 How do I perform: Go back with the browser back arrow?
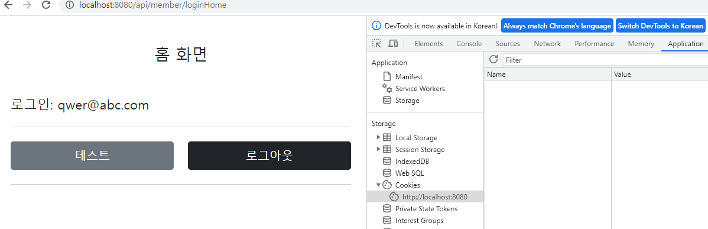coord(8,5)
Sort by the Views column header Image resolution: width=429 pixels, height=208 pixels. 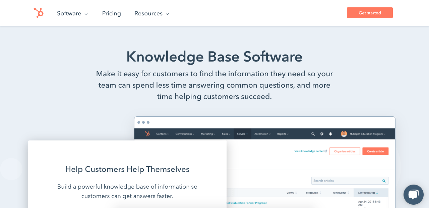[x=292, y=193]
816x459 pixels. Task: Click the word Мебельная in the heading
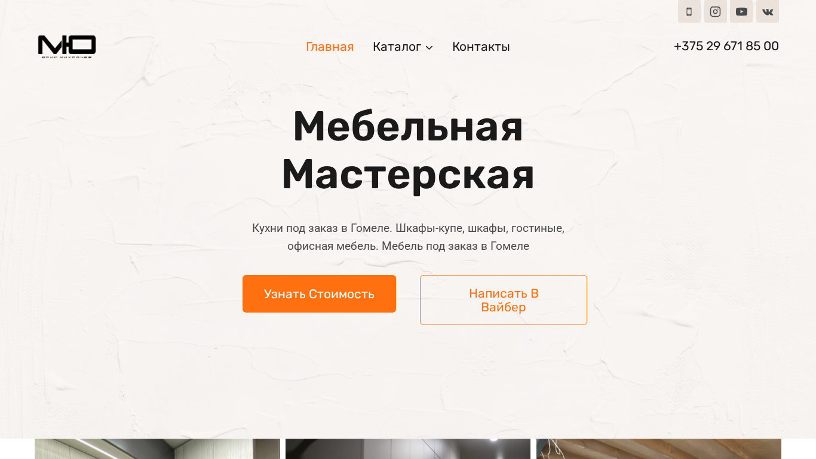[408, 126]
= = = = =
Write out exactly the stretch of lines that begins with the line containing "816x459 pixels. Task: Click" and ends with the last line of the records above, leaving out the pictures.

816x459 pixels. Task: Click the word Мебельная in the heading
[408, 126]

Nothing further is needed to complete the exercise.